Dieser Blick bekam eine Qualität die mich überwältigte: er war intim. Ich konnte mich nicht abwenden. Obwohl ich fürchtete, dass er jeden Moment ein Messer ziehen könnte, um es mir in den Bauch zu rammen oder mich wenigstens auszurauben. Vielleicht ist es überheblich, aber es fühlt sich auch mit etwas Abstand so an: Ich habe diesen Jungen gesehen. Hinter seiner Skater-Coolness. Und er hat mich getroffen. Ohne Messer.

Diese Traurigkeit in seinen Augen, diese Wut, diese Aggression, dieser Hunger.
“Warum?” wollte ich wissen. “Wohin soll das führen?”, wollte ich fragen. Aber ich traute mich nicht. Soviel Naivität hätte wahrscheinlich alle drei in schallendes Gelächter ausbrechen lassen. Soviel Unbedarftheit hätte mich als das ahnungslose, reiche, satte und vor allem geliebte Weichei geoutet dass ich bin. Es war mir peinlich da zu sein.

Ich lief schneller als sonst zu meinem Fahrrad. Ich rannte fast. Und ich war die Ausfahrt schneller hochgefahren, als sich das Rolltor öffnen konnte. Ich wusste ja wohin. Zuhause dampfte das Essen auf dem Tisch.

Lethargie

Die Häufigkeit meiner Posts macht keinen Hehl daraus: Ich bin im Moment sowas von lethargisch, dass ich es keinen einzigen Tag mit mir aushalten würde, wenn ich nicht müsste.

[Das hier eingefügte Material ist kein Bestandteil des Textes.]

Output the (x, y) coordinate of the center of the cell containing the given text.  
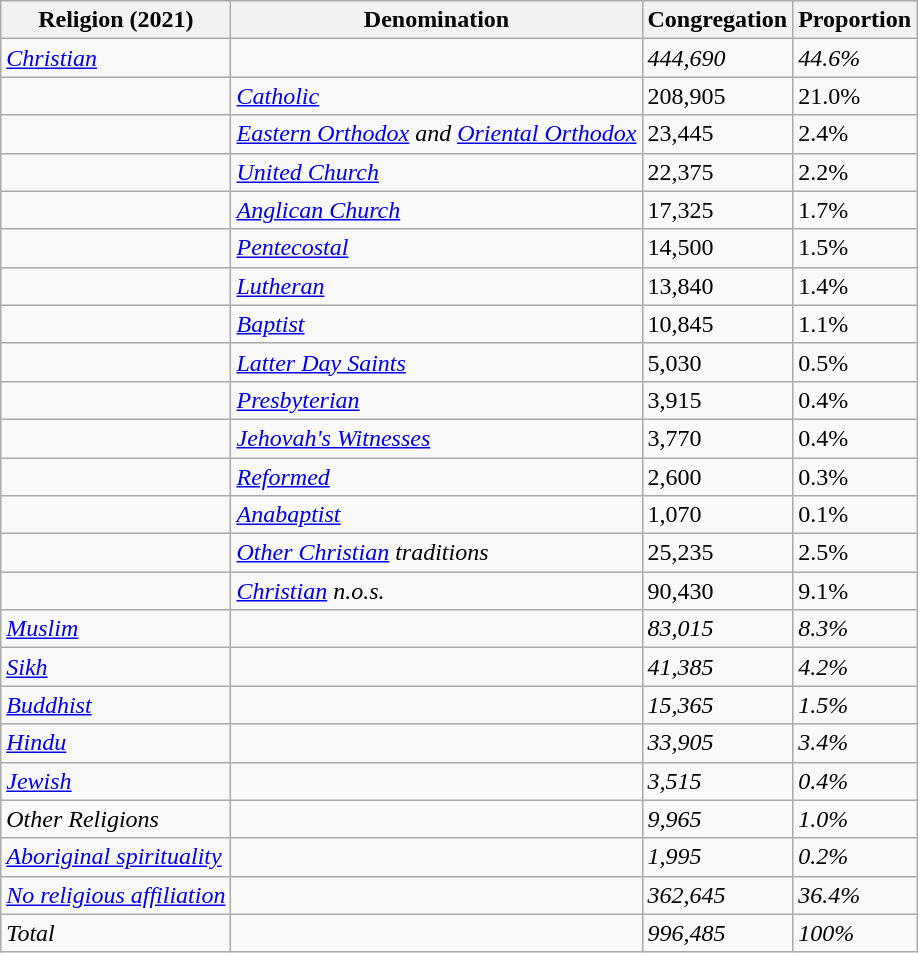
Muslim (116, 629)
21.0% (855, 96)
Christian (116, 58)
3,515 (718, 781)
No religious affiliation (116, 895)
444,690 (718, 58)
2,600 (718, 477)
1,995 (718, 857)
3.4% (855, 743)
1,070 (718, 515)
14,500 (718, 248)
9.1% (855, 591)
0.3% (855, 477)
Buddhist (116, 705)
Total (116, 933)
2.4% (855, 134)
13,840 (718, 286)
Hindu (116, 743)
Catholic (436, 96)
15,365 (718, 705)
Sikh (116, 667)
Reformed (436, 477)
Religion (2021) (116, 20)
90,430 (718, 591)
4.2% (855, 667)
9,965 (718, 819)
3,770 (718, 438)
Presbyterian (436, 400)
Lutheran (436, 286)
Denomination (436, 20)
100% (855, 933)
1.7% (855, 210)
1.0% (855, 819)
Proportion (855, 20)
1.4% (855, 286)
2.5% (855, 553)
3,915 (718, 400)
17,325 (718, 210)
33,905 (718, 743)
10,845 (718, 324)
8.3% (855, 629)
Eastern Orthodox and Oriental Orthodox (436, 134)
2.2% (855, 172)
0.2% (855, 857)
996,485 (718, 933)
Pentecostal (436, 248)
83,015 (718, 629)
Jewish (116, 781)
Baptist (436, 324)
0.5% (855, 362)
36.4% (855, 895)
United Church (436, 172)
44.6% (855, 58)
362,645 (718, 895)
22,375 (718, 172)
Anabaptist (436, 515)
23,445 (718, 134)
0.1% (855, 515)
Anglican Church (436, 210)
Latter Day Saints (436, 362)
25,235 (718, 553)
Congregation (718, 20)
Aboriginal spirituality (116, 857)
5,030 (718, 362)
Jehovah's Witnesses (436, 438)
Other Religions (116, 819)
Other Christian traditions (436, 553)
1.1% (855, 324)
Christian n.o.s. (436, 591)
208,905 (718, 96)
41,385 (718, 667)
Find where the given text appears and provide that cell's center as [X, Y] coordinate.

Jeden Morgen gegen 10 muss ich mir aufs Neue eingestehen, dass ich einfach nicht reinkomme in den Tag. Jeden Morgen aufs Neue habe ich das Gefühl, der Tag und ich fahren auf unterschiedlichen Gleisen. In unterschiedliche Richtungen. Von unterschiedlichen Bahnhöfen ausgehend.

Alles was ich anfasse kommt mir nach einer halben Stunde leer und grau vor und nach spätestens einer Stunde bin ich so gelangweilt vom jeweiligen, dass ich es beiseite lege.

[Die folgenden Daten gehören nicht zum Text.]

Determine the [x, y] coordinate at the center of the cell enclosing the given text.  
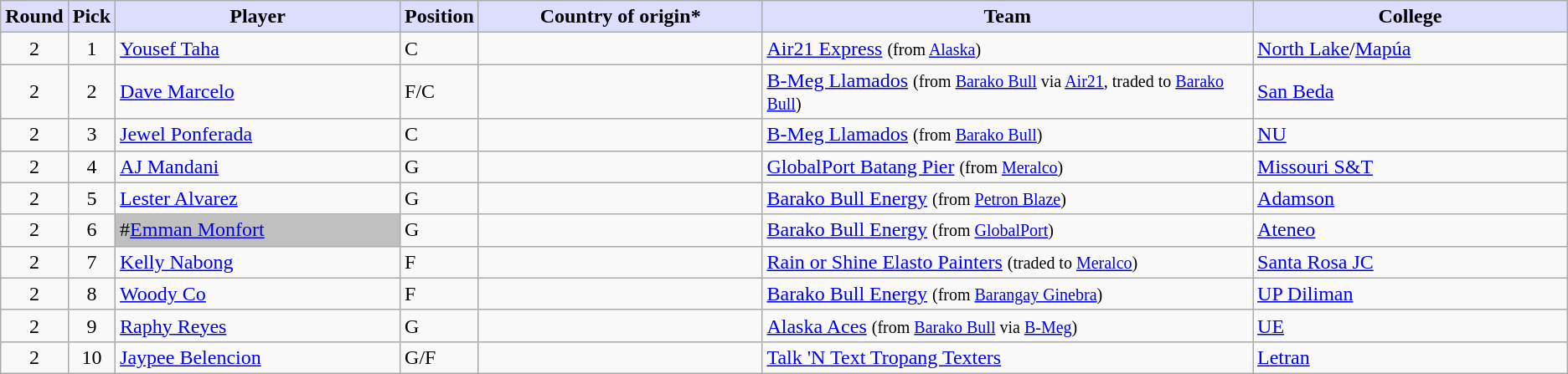
8 [91, 294]
Ateneo [1411, 230]
GlobalPort Batang Pier (from Meralco) [1008, 167]
F/C [440, 92]
B-Meg Llamados (from Barako Bull via Air21, traded to Barako Bull) [1008, 92]
UP Diliman [1411, 294]
G/F [440, 358]
Yousef Taha [258, 49]
San Beda [1411, 92]
Kelly Nabong [258, 262]
7 [91, 262]
B-Meg Llamados (from Barako Bull) [1008, 135]
3 [91, 135]
Talk 'N Text Tropang Texters [1008, 358]
10 [91, 358]
Pick [91, 17]
Missouri S&T [1411, 167]
1 [91, 49]
Raphy Reyes [258, 326]
Woody Co [258, 294]
Dave Marcelo [258, 92]
Lester Alvarez [258, 199]
Jaypee Belencion [258, 358]
Barako Bull Energy (from Petron Blaze) [1008, 199]
Team [1008, 17]
NU [1411, 135]
Player [258, 17]
Jewel Ponferada [258, 135]
5 [91, 199]
Letran [1411, 358]
#Emman Monfort [258, 230]
Position [440, 17]
Rain or Shine Elasto Painters (traded to Meralco) [1008, 262]
Santa Rosa JC [1411, 262]
Round [34, 17]
Adamson [1411, 199]
College [1411, 17]
6 [91, 230]
9 [91, 326]
UE [1411, 326]
Barako Bull Energy (from Barangay Ginebra) [1008, 294]
Barako Bull Energy (from GlobalPort) [1008, 230]
Air21 Express (from Alaska) [1008, 49]
AJ Mandani [258, 167]
North Lake/Mapúa [1411, 49]
Alaska Aces (from Barako Bull via B-Meg) [1008, 326]
4 [91, 167]
Country of origin* [620, 17]
For the text-containing cell, return its midpoint in [x, y] coordinate format. 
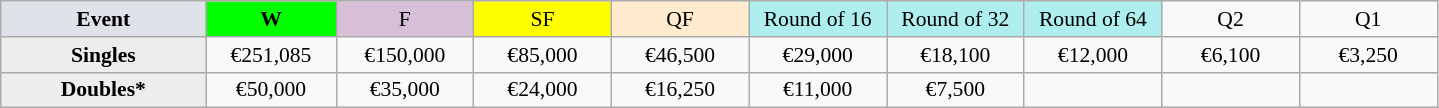
€251,085 [271, 55]
€12,000 [1093, 55]
Round of 16 [818, 19]
Doubles* [104, 90]
€16,250 [680, 90]
Singles [104, 55]
SF [543, 19]
€24,000 [543, 90]
Q2 [1231, 19]
€150,000 [405, 55]
QF [680, 19]
W [271, 19]
Round of 64 [1093, 19]
Round of 32 [955, 19]
€29,000 [818, 55]
€7,500 [955, 90]
€11,000 [818, 90]
€3,250 [1368, 55]
€50,000 [271, 90]
€18,100 [955, 55]
€85,000 [543, 55]
Q1 [1368, 19]
Event [104, 19]
€35,000 [405, 90]
F [405, 19]
€6,100 [1231, 55]
€46,500 [680, 55]
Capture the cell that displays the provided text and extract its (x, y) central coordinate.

Ich verbringe meine Tage damit mir Liveübertragungen von Pressekonferenzen auf Phoenix anzusehen oder stundenlang die Technikticker im Netz zu lesen.

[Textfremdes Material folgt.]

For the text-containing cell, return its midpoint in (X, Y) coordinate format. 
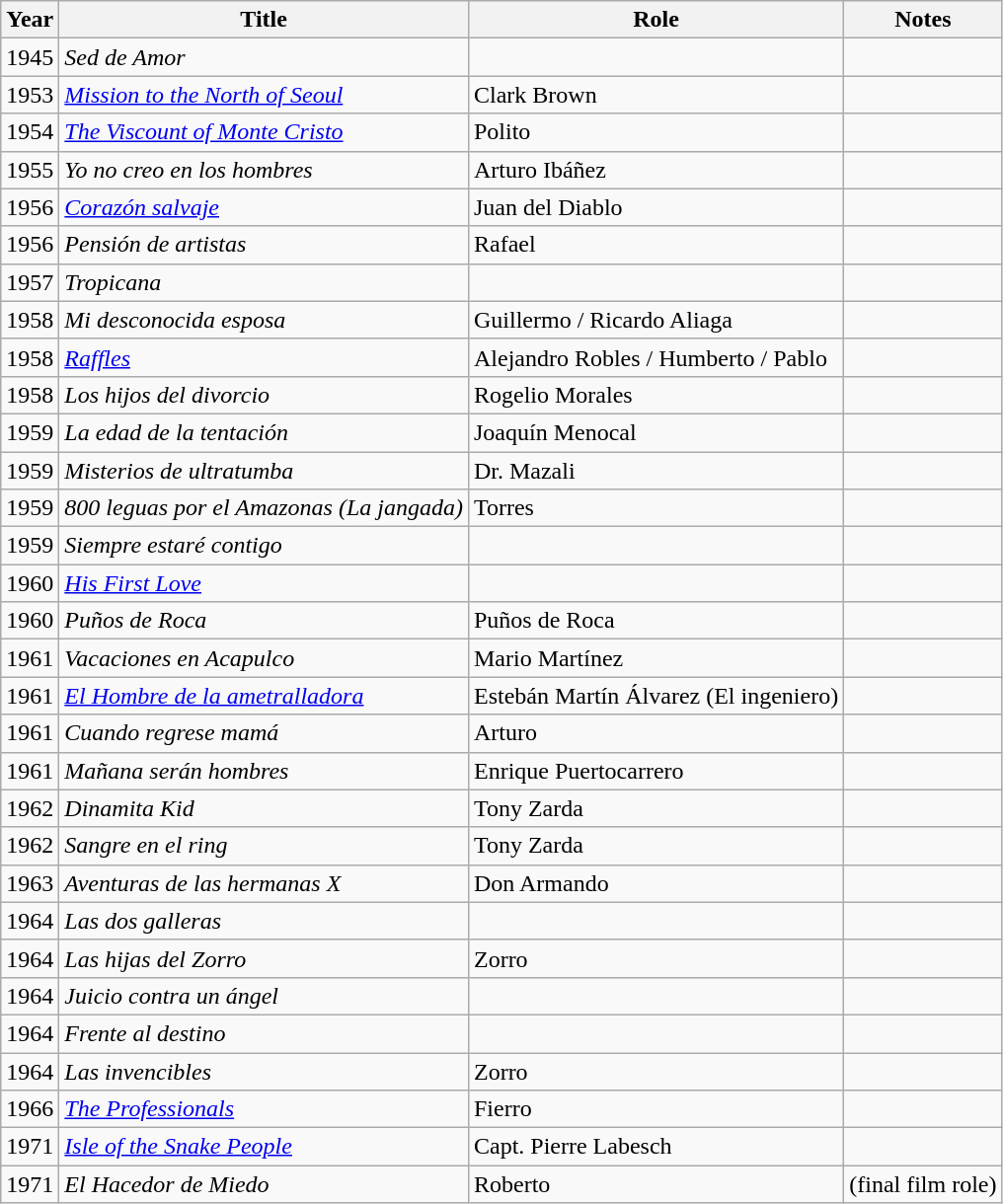
The Professionals (265, 1110)
Vacaciones en Acapulco (265, 658)
1953 (30, 95)
Year (30, 20)
Juicio contra un ángel (265, 996)
Sangre en el ring (265, 846)
Role (656, 20)
Alejandro Robles / Humberto / Pablo (656, 357)
Misterios de ultratumba (265, 471)
Aventuras de las hermanas X (265, 884)
Las invencibles (265, 1071)
Rafael (656, 245)
1963 (30, 884)
Torres (656, 508)
Polito (656, 132)
His First Love (265, 583)
Capt. Pierre Labesch (656, 1147)
Las dos galleras (265, 921)
Estebán Martín Álvarez (El ingeniero) (656, 696)
El Hombre de la ametralladora (265, 696)
1945 (30, 57)
Las hijas del Zorro (265, 959)
Enrique Puertocarrero (656, 771)
Notes (923, 20)
El Hacedor de Miedo (265, 1185)
Title (265, 20)
Corazón salvaje (265, 207)
Arturo (656, 733)
Isle of the Snake People (265, 1147)
Los hijos del divorcio (265, 395)
Roberto (656, 1185)
Tropicana (265, 282)
Rogelio Morales (656, 395)
Mission to the North of Seoul (265, 95)
The Viscount of Monte Cristo (265, 132)
Pensión de artistas (265, 245)
1955 (30, 170)
Dinamita Kid (265, 809)
1954 (30, 132)
Juan del Diablo (656, 207)
La edad de la tentación (265, 432)
Don Armando (656, 884)
Mañana serán hombres (265, 771)
Cuando regrese mamá (265, 733)
Mi desconocida esposa (265, 320)
(final film role) (923, 1185)
Frente al destino (265, 1034)
Siempre estaré contigo (265, 546)
1966 (30, 1110)
Yo no creo en los hombres (265, 170)
Fierro (656, 1110)
Mario Martínez (656, 658)
Clark Brown (656, 95)
Sed de Amor (265, 57)
Raffles (265, 357)
1957 (30, 282)
Joaquín Menocal (656, 432)
Arturo Ibáñez (656, 170)
800 leguas por el Amazonas (La jangada) (265, 508)
Guillermo / Ricardo Aliaga (656, 320)
Dr. Mazali (656, 471)
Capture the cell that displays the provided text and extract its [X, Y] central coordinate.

Und dabei ist es natürlich nicht so, dass ich nichts zu tun hätte. Die Pinnwand über meinem Schreibtisch hält 25 noch nicht begonnende Projekte für mich bereit. Jedes liebevoll auf einem eigenen Klebezettel in Stichworten umrissen. Ich vermeide den Blickkontakt.

Und dabei ist es leider auch nicht so, dass ich mir einfach reinen Herzens frei nehmen könnte um mir die Tage fröhlich mit langen Spaziergängen, Cafèbesuchen, Computerspielen oder der äußerst faszinierenden Musikflatrate vertreiben.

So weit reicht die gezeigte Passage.